実際彼は、1765年にロンドンでクリスティアン・バッハの教えを受け、ピアノを知った時以来、ピアノの発展の歩みを常にチェックしていました。ウィーンのピアノ製作の草分けであるシュタインとの交友は有名です。シュタイン・ピアノを激賞した手紙が残っています。また、モーツァルトの3台のピアノとオーケストラのためのコンチェルトは、シュタイン自身(第3ピアノ)、モーツァルト(第2ピアノ)シュタインの娘(第1ピアノ)というメンバーで何度か演奏されてもいます。(1778年マンハイムなど)
現存のシュタイン・ピアノを見ると、楽器のテール部分(鍵盤の反対側)が円くなっていて、ツェルなどのジャーマン・チェンバロと似た形をしています。ハンマーも幾分華奢で、鍵盤のストロークも浅く、音色もチェンバロ寄りだと言えます。音量こそ出ないものの、まろやかで軽快なタッチのすばらしい楽器です。これをモーツァルトが気に入ったのも当然でしょう。モーツァルトのKV300代のピアノ・ソナタを弾くには適しています。
しかし、このことを考えるとき、シュタイン以前のピアノ(例えばシュペートのピアノなど)が余りにも未完成で、モーツァルトにとって、とても満足の行く物でなかったことを念頭に置いておく必要があるでしょう。シュタインは、新しいエスケープメントの機構を開発し、ハンマーの2度打ちを防止するためのバック・チェックと呼ばれる装置も編み出し、それまでのピアノと比べれば、信じがたいほどのクオリティー、強弱の可能性、軽やかさ、歌うような音の伸びなどを実現しました。しかし、シュタイン・ピアノは、管楽器を含む、当時の大オーケストラを向こうに回してのピアノ・コンチェルトには不向きでした。

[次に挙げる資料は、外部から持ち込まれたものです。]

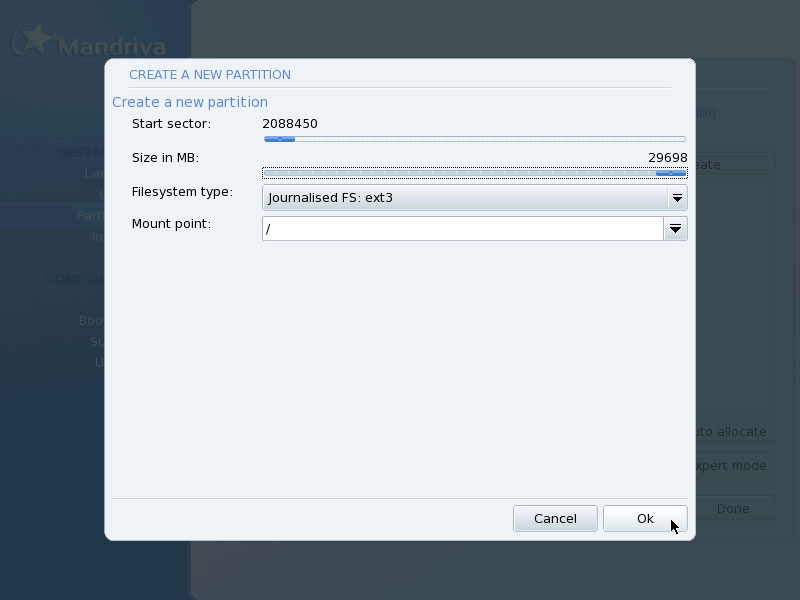
Task: Confirm the new partition with Ok
Action: tap(645, 518)
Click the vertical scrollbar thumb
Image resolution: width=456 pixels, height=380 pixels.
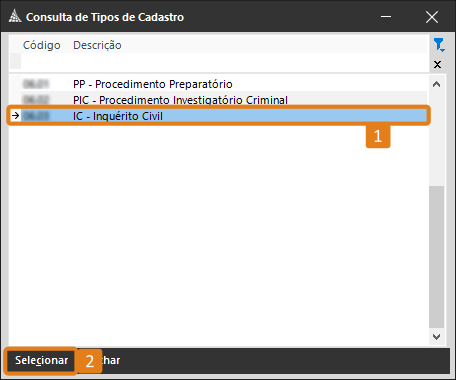[436, 257]
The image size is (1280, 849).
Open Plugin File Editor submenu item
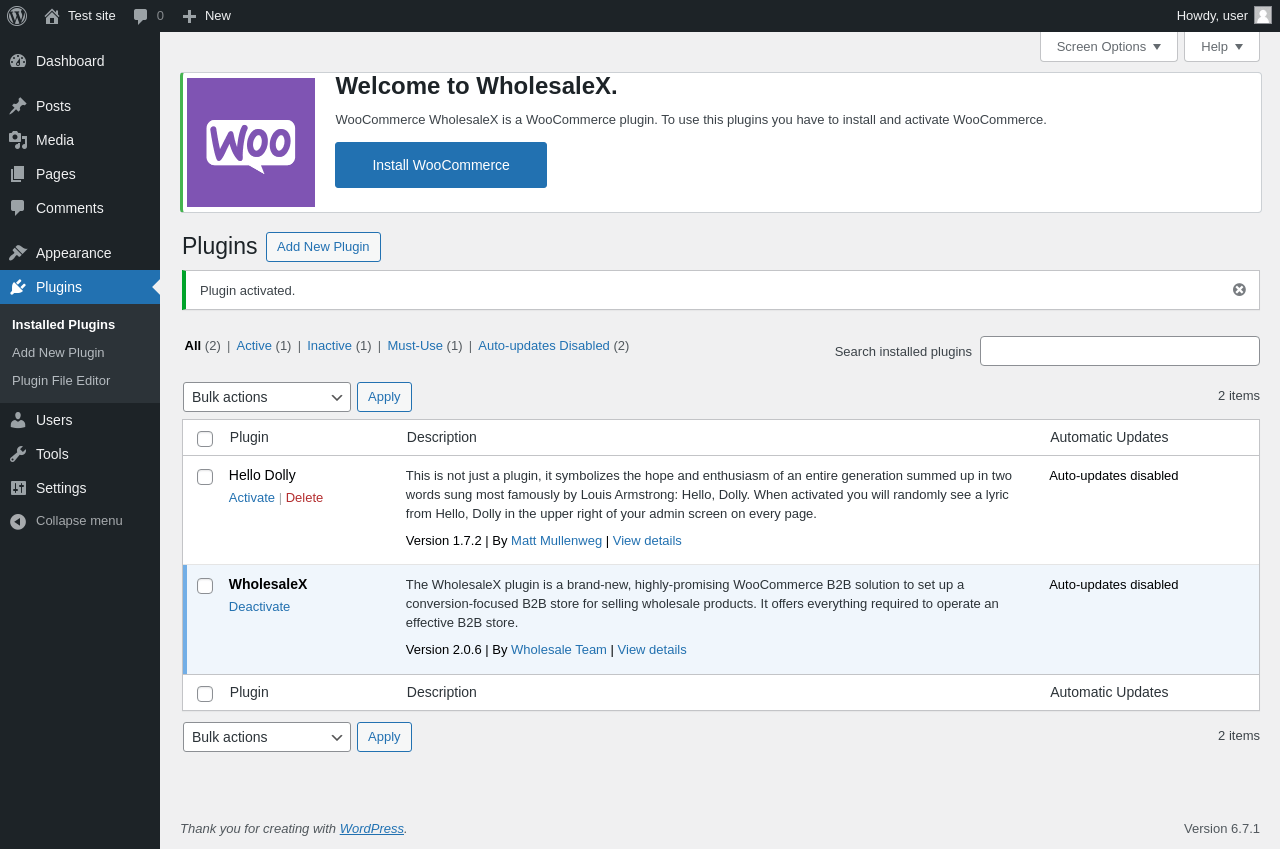click(x=61, y=381)
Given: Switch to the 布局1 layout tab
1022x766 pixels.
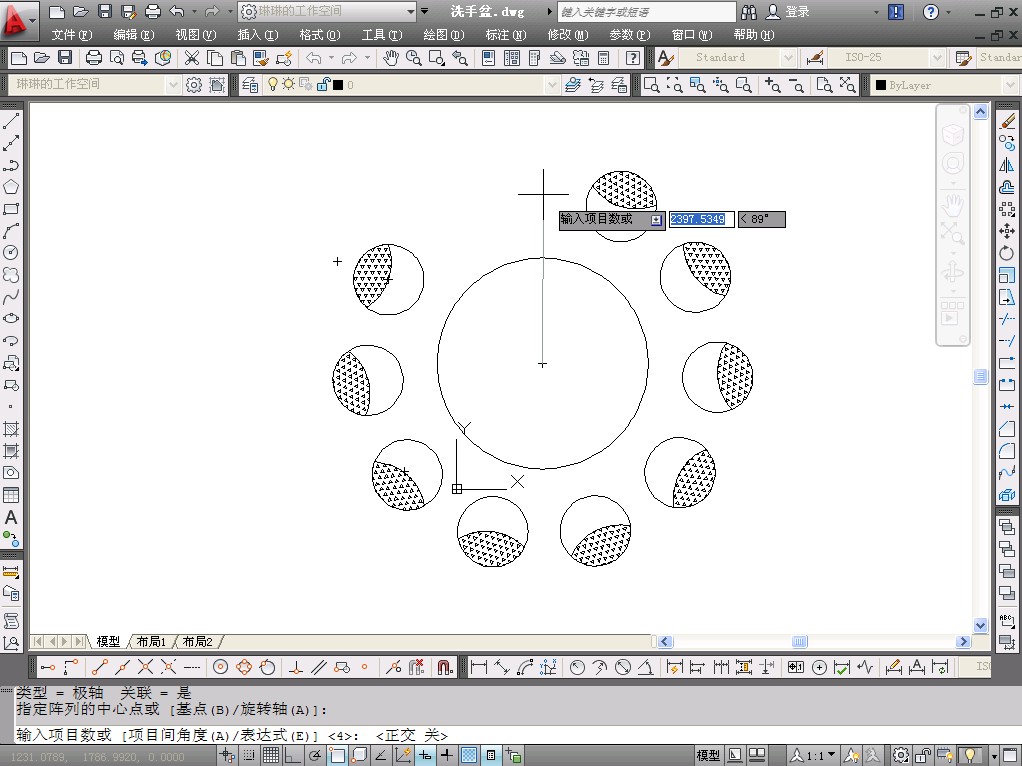Looking at the screenshot, I should point(151,641).
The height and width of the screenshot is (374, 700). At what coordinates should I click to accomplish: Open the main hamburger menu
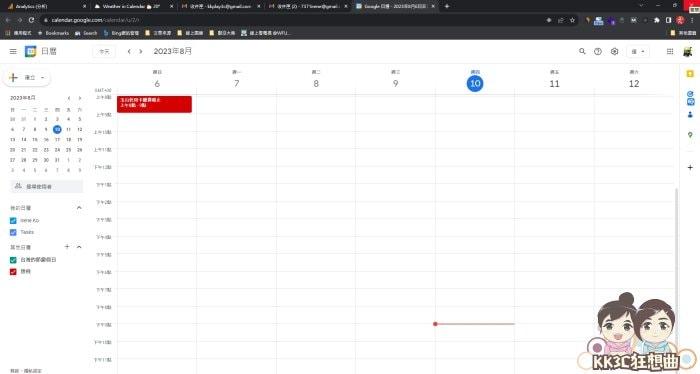(x=13, y=51)
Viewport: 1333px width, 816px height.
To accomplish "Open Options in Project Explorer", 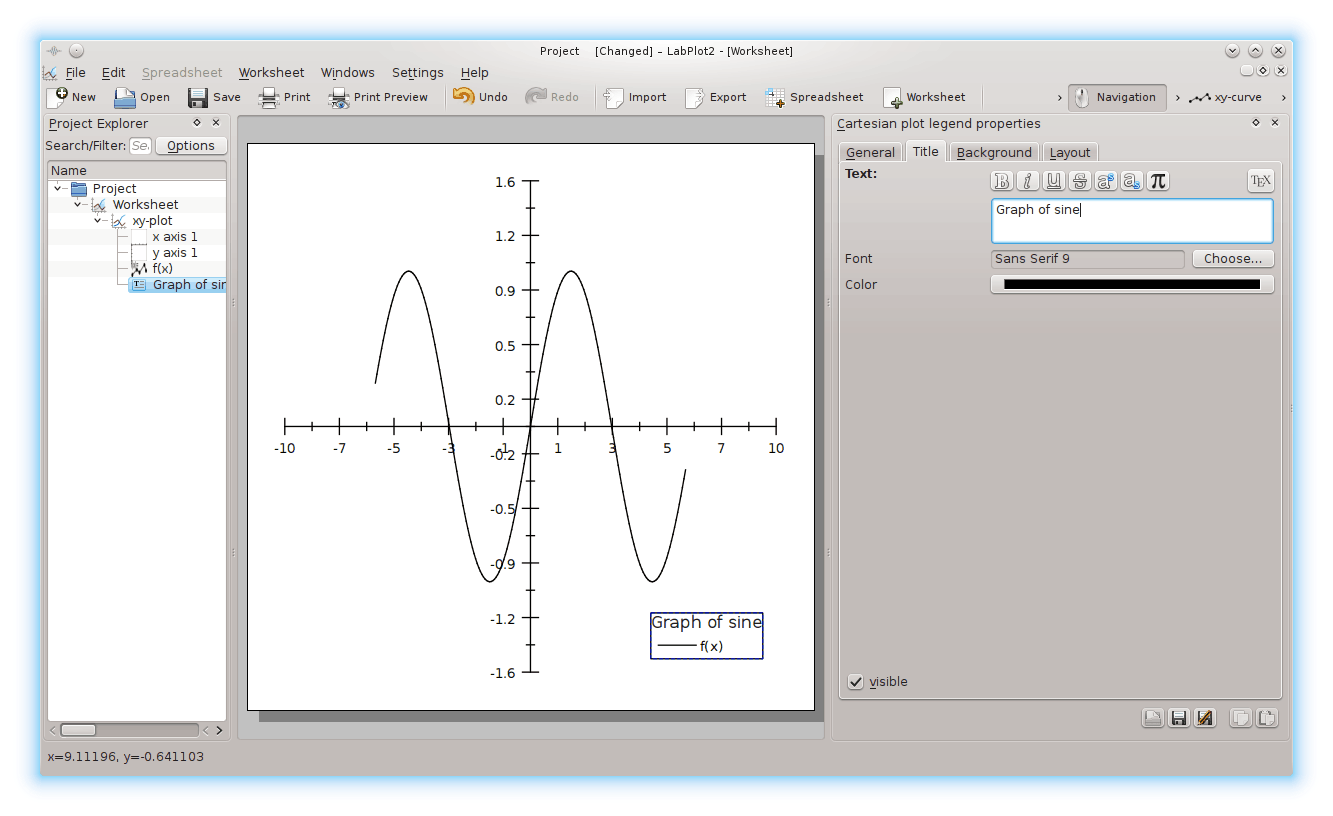I will click(x=190, y=146).
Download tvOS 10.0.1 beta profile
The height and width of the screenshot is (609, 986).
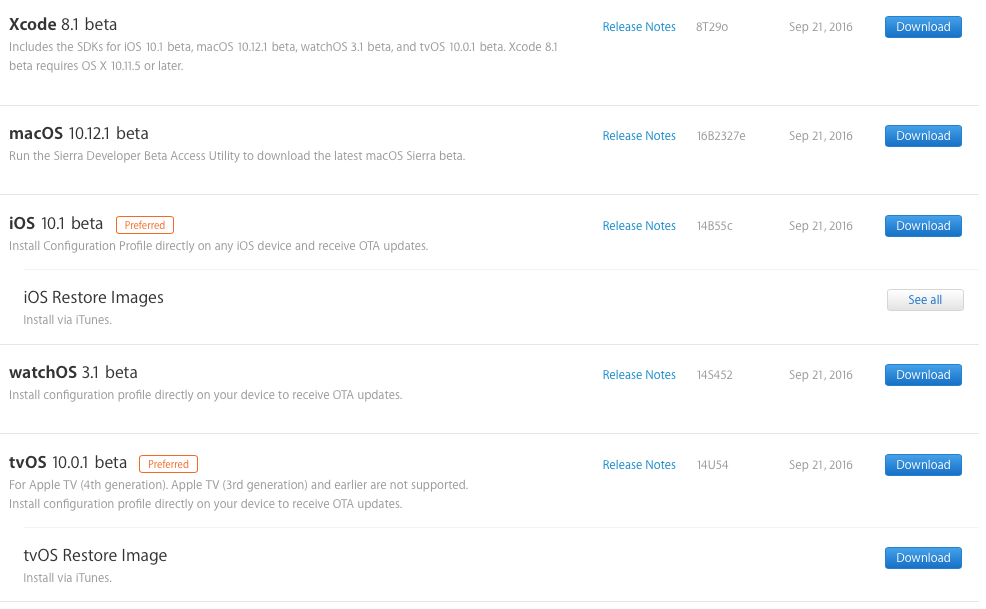point(922,465)

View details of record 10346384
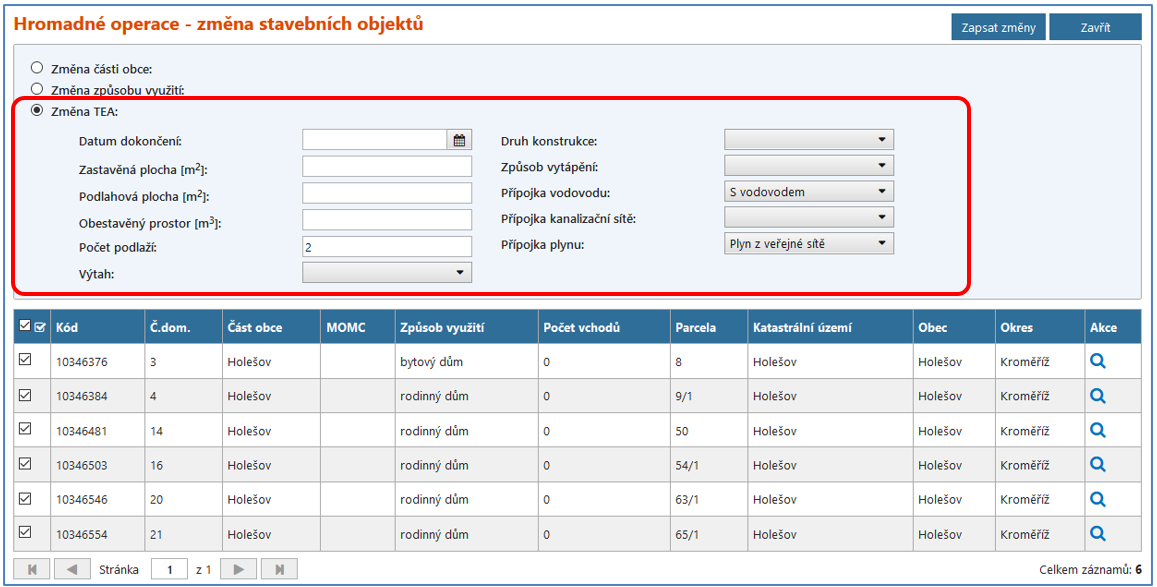1097,396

実は、モーツァルトのピアノ・コンチェルトは、初期の物はチェンバロで弾かれた、チェンバロ・コンチェルトであり、10番代の曲はシュタイン・ピアノのような、比較的音量の弱い楽器で弾かれたものと思われます。演奏の場所も、普通、個人の邸宅など、小さなスペースのことが多く、オーケストラの編成も小さく、管楽器は省略可能と指示された物もいくつかあります。
それが、いよいよウィーン時代となると、さらに要求が高まってきます。大きな会場、大オーケストラを背景に演奏されるコンチェルトに、モーツァルトはチャレンジします。そのためには、さらに音量があって、重量感と鋭いアクセントが出せて、強弱の幅も広いピアノが必要でした。
それが、アントン・ヴァルターの楽器でした。